*SOURCE*:
__________________________________________________

Senior Science Fellow Philip Coyle spoke with the Las Vegas Sun about nuclear waste at Yucca Mountain.
Philip Coyle, a board member for the Center for Arms Control and Non-Proliferation, a nonpartisan think tank that advocates for a reduction of nuclear weapons worldwide, agrees that a nuclear repository could be built and managed safely at Yucca Mountain. He explained that it is in the United States’ best interest to find a permanent solution for its nuclear waste — and Yucca Mountain seems to the only location identified at this point.
“Even though some people in Nevada don’t think it’s a very good idea and don’t like it, nobody has found a better place, so the impasse continues,” said Coyle, who previously served as assistant secretary of defense and director of operational test and evaluation at the Pentagon.

__________________________________________________

*SUPPLIED MATERIAL*:
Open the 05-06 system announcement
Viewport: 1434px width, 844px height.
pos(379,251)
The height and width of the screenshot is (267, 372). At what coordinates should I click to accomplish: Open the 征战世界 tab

__________________________________________________

*AIM A*:
Retype the Yucca Mountain article from "Philip Coyle, a" up to and including "at this point.".
*AIM B*:
Extend the Yucca Mountain article by writing what comes after its final sentence.
The material comes from a different source than the Yucca Mountain article.

*TASK RESULT A*:
Philip Coyle, a board member for the Center for Arms Control and Non-Proliferation, a nonpartisan think tank that advocates for a reduction of nuclear weapons worldwide, agrees that a nuclear repository could be built and managed safely at Yucca Mountain. He explained that it is in the United States’ best interest to find a permanent solution for its nuclear waste — and Yucca Mountain seems to the only location identified at this point.

*TASK RESULT B*:
The United States has 98 nuclear reactors operating in 30 states — Nevada isn’t among them — which have produced approximately 90,000 tons of nuclear waste and counting. Most of that waste is stored on-site at the reactors using dry cask storage, intended to be a temporary solution for the hazardous radioactive byproducts of nuclear energy production.
But dry cask storage isn’t an ideal long-term solution for the material, Coyle said. Continuing to store nuclear waste in so many temporary facilities across the country could pose security and safety risks for those living near those sites, especially in the event of a natural disaster or terrorist attack.
Coyle sees two paths forward for the country’s nuclear waste: develop Yucca Mountain as a permanent repository, or establish monitored, retrievable, better protected storage on-site at nuclear reactors — the favored solution of many opposed to Yucca Mountain.
“Yucca Mountain is a more long-range solution, but it’s not an easy one,” Coyle said.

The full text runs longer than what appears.